Stored data:
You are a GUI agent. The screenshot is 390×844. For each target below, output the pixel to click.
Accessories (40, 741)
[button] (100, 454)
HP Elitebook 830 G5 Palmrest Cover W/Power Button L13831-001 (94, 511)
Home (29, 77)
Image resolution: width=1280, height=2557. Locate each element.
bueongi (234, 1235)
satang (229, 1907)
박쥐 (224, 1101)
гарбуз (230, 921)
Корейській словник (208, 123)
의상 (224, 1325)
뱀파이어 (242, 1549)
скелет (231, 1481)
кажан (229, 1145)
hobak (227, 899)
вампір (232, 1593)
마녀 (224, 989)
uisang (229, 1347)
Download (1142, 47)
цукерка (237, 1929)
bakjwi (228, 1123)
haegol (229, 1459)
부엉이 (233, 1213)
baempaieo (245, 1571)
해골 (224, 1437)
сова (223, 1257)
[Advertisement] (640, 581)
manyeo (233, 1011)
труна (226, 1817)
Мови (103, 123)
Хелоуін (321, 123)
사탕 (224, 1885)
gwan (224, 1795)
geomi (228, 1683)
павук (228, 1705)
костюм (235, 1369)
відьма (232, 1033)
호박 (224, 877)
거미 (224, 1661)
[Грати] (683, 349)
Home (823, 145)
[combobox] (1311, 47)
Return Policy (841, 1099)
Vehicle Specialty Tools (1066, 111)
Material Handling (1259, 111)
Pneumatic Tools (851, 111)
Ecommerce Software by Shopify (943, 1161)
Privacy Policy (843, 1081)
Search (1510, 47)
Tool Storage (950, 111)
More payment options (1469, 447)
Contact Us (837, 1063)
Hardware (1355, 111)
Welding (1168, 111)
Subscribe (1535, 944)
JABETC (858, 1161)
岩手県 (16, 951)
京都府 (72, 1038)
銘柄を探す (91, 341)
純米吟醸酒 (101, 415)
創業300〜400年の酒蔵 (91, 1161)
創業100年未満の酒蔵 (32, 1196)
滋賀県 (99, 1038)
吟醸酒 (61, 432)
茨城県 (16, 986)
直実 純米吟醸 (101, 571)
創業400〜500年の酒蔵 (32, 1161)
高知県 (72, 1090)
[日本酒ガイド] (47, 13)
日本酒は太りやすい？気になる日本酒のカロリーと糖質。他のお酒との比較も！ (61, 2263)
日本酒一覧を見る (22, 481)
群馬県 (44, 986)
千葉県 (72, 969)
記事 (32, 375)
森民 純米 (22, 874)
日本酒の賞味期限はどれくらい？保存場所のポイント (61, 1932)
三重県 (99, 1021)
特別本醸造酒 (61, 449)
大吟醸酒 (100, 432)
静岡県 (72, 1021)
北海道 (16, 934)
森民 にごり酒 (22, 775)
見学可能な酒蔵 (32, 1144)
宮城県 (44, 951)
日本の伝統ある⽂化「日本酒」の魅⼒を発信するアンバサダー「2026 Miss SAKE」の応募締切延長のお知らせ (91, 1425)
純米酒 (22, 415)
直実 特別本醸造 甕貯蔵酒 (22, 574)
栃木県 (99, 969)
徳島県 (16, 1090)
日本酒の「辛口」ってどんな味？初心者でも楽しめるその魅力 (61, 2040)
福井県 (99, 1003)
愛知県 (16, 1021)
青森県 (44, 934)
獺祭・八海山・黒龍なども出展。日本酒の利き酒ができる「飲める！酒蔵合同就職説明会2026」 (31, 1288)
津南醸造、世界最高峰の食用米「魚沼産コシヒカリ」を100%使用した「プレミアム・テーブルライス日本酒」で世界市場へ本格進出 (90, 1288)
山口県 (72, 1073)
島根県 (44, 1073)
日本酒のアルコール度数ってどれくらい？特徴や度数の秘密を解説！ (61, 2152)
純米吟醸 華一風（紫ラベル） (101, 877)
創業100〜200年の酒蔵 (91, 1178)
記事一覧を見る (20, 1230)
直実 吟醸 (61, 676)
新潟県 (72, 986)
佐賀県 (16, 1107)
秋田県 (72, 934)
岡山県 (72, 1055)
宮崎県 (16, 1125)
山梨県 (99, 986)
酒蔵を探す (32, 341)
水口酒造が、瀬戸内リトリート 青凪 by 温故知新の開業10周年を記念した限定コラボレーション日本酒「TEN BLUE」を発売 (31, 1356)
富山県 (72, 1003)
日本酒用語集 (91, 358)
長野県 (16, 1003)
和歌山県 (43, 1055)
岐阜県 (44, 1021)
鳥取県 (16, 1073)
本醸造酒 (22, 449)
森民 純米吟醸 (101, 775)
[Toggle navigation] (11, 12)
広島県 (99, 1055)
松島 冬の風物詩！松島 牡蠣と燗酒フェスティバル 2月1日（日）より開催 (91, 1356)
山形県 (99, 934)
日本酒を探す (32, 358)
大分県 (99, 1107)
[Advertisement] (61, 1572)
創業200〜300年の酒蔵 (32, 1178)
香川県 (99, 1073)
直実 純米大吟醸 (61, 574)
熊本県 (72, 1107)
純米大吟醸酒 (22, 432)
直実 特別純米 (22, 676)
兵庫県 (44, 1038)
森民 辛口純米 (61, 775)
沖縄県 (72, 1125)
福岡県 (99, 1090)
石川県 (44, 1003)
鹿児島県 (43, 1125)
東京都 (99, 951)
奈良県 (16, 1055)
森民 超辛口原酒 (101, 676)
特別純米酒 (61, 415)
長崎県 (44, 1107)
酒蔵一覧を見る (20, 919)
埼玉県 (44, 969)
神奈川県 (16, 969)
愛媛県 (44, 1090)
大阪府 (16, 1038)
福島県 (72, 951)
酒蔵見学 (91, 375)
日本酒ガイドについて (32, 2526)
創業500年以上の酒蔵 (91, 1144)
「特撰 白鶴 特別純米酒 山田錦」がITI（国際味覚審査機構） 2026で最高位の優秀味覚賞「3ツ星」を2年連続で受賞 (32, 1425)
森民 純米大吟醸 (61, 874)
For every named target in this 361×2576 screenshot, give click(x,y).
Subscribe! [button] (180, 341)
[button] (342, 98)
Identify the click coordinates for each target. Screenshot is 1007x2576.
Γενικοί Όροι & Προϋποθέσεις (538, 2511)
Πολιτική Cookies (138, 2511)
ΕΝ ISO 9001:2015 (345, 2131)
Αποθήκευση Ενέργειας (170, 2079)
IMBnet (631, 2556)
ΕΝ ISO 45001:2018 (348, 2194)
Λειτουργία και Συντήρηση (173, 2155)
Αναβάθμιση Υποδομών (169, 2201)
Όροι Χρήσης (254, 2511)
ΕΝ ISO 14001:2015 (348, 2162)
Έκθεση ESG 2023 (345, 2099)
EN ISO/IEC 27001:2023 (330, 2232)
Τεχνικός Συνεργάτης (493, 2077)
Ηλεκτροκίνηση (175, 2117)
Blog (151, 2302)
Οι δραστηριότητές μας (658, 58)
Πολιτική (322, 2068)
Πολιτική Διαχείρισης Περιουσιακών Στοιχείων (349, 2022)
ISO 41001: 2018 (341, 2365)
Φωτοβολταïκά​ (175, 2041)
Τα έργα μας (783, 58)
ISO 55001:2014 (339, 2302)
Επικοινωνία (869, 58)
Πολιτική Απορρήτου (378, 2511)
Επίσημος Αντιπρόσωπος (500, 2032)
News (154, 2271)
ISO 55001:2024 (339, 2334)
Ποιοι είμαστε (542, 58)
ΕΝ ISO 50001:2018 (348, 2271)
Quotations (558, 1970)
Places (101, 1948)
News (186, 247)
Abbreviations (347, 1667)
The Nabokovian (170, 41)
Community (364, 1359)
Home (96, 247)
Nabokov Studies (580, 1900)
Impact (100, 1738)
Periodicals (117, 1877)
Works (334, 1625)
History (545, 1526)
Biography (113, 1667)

[REQUIRED WORK] Using the data above, print exactly the lines from the line that contains "uisang (229, 1347)" through the line that contains "吟醸酒 (61, 432)", with both included.

[TASK OUTPUT]
uisang (229, 1347)
Download (1142, 47)
цукерка (237, 1929)
bakjwi (228, 1123)
haegol (229, 1459)
부엉이 (233, 1213)
baempaieo (245, 1571)
해골 (224, 1437)
сова (223, 1257)
[Advertisement] (640, 581)
manyeo (233, 1011)
труна (226, 1817)
Мови (103, 123)
Хелоуін (321, 123)
사탕 (224, 1885)
gwan (224, 1795)
geomi (228, 1683)
павук (228, 1705)
костюм (235, 1369)
відьма (232, 1033)
호박 (224, 877)
거미 (224, 1661)
[Грати] (683, 349)
Home (823, 145)
[combobox] (1311, 47)
Return Policy (841, 1099)
Vehicle Specialty Tools (1066, 111)
Material Handling (1259, 111)
Pneumatic Tools (851, 111)
Ecommerce Software by Shopify (943, 1161)
Privacy Policy (843, 1081)
Search (1510, 47)
Tool Storage (950, 111)
More payment options (1469, 447)
Contact Us (837, 1063)
Hardware (1355, 111)
Welding (1168, 111)
Subscribe (1535, 944)
JABETC (858, 1161)
岩手県 (16, 951)
京都府 (72, 1038)
銘柄を探す (91, 341)
純米吟醸酒 (101, 415)
創業300〜400年の酒蔵 (91, 1161)
創業100年未満の酒蔵 (32, 1196)
滋賀県 (99, 1038)
吟醸酒 (61, 432)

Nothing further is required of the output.